Read what Keith Allen has to say about the past, the present and the fruitful future below:




KA: The circus started a few years ago but only played one show. The name was actually given to me by my friend Charles Frank. He has a way with words. I love the idea of the circus as a metaphor for art and life. It’s a little dark and scary sometimes, but always fun and interesting.


The first show was like a holiday party and we mostly played covers and then I didn’t really think about it too much for the next few years.  Once I realized I had all this material and intended on releasing it, I started trying to come up with a name and The Circus just stuck. If you know me, and know my energy, it’s the perfect name for my band.

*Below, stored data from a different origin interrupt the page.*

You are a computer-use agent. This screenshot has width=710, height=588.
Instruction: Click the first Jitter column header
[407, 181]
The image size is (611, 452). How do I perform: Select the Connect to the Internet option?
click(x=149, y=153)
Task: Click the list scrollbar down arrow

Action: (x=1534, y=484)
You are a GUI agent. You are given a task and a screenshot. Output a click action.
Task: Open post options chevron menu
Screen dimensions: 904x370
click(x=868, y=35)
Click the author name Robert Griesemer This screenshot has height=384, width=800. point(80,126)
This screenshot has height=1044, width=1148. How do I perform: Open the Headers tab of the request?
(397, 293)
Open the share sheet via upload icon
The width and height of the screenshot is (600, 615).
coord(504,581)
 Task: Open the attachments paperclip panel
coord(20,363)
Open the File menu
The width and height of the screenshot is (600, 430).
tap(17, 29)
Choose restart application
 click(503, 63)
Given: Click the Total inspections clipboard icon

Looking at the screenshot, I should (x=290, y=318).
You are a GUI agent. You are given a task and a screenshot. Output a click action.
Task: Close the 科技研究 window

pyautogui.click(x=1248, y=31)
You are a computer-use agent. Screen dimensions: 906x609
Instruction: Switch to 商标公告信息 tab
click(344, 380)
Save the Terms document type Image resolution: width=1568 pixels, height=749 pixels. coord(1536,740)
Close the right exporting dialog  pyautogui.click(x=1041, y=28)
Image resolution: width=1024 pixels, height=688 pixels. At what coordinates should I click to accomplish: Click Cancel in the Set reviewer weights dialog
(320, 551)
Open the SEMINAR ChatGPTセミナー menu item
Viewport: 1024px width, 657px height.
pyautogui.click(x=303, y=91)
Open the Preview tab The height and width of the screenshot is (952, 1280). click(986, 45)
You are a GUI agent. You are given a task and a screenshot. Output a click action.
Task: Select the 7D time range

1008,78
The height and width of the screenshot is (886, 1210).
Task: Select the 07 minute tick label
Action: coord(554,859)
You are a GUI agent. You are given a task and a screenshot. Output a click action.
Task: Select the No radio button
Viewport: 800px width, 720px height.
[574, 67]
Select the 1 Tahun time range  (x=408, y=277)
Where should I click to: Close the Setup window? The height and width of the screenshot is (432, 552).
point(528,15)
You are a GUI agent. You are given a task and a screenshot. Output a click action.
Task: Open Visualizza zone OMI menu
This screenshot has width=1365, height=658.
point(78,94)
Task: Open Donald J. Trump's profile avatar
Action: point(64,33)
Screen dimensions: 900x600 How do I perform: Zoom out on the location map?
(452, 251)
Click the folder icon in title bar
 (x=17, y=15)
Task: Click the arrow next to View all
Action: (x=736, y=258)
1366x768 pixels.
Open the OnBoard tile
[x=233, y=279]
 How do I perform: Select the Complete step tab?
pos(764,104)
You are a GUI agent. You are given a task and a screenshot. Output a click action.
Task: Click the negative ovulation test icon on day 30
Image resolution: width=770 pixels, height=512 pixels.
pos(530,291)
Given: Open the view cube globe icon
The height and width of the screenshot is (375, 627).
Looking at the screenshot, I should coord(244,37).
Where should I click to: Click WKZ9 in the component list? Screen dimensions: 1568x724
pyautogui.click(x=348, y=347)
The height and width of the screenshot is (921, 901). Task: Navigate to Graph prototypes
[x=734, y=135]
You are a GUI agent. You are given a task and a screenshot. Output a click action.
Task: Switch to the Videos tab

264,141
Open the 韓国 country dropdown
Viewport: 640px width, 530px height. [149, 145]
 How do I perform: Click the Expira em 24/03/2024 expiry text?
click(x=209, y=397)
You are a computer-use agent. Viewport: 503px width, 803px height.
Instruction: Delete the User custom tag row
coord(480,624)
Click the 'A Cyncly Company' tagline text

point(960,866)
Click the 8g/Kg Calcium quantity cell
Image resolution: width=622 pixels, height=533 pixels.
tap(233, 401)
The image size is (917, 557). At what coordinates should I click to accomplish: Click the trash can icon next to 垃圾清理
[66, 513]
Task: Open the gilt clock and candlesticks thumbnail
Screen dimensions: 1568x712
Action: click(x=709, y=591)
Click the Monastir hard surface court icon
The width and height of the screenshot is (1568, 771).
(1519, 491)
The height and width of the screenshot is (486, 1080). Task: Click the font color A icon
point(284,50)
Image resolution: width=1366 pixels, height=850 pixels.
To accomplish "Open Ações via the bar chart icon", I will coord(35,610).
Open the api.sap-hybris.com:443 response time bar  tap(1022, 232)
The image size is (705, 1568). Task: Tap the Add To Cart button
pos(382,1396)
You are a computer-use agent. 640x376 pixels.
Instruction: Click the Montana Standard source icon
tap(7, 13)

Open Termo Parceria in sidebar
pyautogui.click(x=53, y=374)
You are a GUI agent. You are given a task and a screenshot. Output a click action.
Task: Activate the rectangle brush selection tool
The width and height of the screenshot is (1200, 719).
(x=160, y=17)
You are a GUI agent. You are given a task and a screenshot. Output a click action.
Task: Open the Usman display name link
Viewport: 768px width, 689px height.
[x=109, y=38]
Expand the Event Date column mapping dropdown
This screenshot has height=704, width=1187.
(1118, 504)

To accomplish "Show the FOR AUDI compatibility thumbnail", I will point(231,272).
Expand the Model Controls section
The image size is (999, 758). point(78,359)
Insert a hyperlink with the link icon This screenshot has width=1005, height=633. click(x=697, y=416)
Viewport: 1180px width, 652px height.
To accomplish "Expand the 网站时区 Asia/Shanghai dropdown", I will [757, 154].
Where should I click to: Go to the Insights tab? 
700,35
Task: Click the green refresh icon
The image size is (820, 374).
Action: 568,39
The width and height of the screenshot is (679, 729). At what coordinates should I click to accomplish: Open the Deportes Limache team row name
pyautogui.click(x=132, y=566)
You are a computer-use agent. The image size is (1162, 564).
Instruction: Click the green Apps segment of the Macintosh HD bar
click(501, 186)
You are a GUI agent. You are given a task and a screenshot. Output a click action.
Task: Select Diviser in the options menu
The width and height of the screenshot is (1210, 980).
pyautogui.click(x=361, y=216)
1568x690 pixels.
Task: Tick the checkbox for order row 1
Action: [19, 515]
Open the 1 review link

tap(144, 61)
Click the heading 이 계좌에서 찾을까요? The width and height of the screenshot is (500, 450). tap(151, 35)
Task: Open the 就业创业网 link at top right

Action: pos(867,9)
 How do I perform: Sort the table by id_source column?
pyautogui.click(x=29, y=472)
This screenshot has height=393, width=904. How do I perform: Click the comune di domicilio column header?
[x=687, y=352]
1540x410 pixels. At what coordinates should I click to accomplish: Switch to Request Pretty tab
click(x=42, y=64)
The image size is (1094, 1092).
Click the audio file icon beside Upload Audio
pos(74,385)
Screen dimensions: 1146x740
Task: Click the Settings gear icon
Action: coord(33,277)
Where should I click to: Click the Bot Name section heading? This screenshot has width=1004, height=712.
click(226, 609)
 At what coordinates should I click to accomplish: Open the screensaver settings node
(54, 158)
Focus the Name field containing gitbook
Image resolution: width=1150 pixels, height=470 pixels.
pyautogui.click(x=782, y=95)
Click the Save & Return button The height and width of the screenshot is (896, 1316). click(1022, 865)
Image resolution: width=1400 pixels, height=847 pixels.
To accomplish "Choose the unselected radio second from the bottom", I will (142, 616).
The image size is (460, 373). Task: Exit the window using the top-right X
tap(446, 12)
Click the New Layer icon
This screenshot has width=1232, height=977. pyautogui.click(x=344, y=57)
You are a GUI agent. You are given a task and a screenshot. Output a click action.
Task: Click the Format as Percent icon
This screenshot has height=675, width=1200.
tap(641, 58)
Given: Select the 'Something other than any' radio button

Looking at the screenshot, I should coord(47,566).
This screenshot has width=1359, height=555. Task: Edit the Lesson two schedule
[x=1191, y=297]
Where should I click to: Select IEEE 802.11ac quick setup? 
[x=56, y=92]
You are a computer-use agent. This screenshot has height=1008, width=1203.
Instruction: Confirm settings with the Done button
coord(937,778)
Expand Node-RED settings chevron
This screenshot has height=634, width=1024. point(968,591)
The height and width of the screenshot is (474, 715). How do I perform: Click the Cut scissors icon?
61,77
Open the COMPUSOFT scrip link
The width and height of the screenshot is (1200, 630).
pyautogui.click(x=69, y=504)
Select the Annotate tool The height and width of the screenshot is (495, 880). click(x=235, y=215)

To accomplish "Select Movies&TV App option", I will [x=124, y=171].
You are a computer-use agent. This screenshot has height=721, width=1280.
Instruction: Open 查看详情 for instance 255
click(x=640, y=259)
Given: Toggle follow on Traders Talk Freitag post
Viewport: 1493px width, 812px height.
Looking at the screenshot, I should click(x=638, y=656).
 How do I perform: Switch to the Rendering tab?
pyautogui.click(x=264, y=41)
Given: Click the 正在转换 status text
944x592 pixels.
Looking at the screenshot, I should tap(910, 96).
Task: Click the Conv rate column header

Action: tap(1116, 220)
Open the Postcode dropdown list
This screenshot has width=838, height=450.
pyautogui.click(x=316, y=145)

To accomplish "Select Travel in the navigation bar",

KA: I guess a little of both. First off, I am The Mantras biggest fan, and always will be. We spent 20 years growing up in that band, and it was the best 20 years of my life. There were obviously a lot of moving parts, and I can only speak for myself, but I think we all felt like it was time to take a break from The Mantras. I personally needed a break from everything. Playing in a touring band is rewarding, but brutal sometimes. It takes a very special type of person to deal with that lifestyle for years and years. The rejection, financial ruin, time away from family, are a few of the things you have to endure and it can wear on you.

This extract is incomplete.